[Stored data]
────

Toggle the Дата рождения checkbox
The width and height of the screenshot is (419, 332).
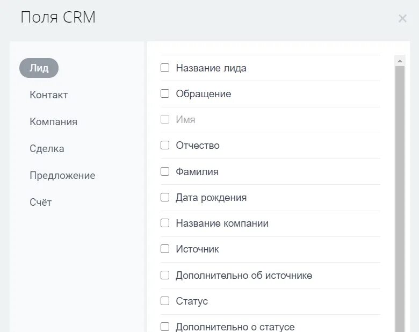click(165, 197)
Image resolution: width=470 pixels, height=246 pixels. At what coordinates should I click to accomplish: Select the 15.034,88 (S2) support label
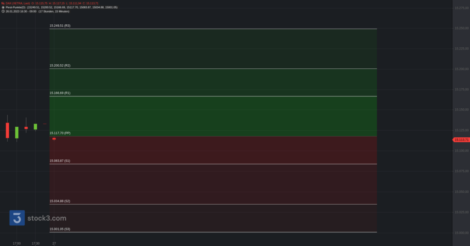60,201
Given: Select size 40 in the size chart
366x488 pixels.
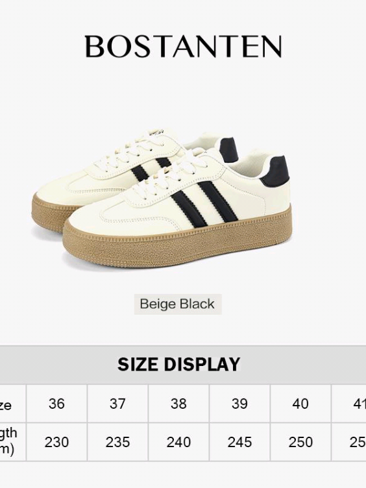Looking at the screenshot, I should [300, 404].
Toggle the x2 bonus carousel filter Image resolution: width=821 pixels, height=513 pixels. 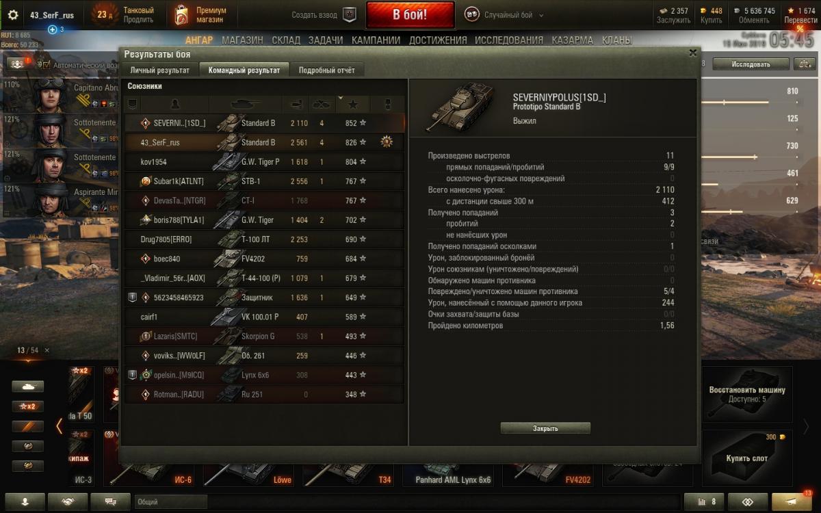pos(28,406)
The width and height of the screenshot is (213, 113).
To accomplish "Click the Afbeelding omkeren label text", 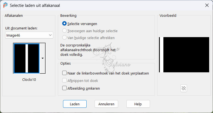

────

TASK DESCRIPTION → Exactly the lines from the one containing "The width and height of the screenshot is (213, 113)." through the end of the data above: repeat those, both ends included, and nothing else. Skip the pictures.

SOLUTION FOR THIS EXERCISE →
The width and height of the screenshot is (213, 113).
To accomplish "Click the Afbeelding omkeren label text", 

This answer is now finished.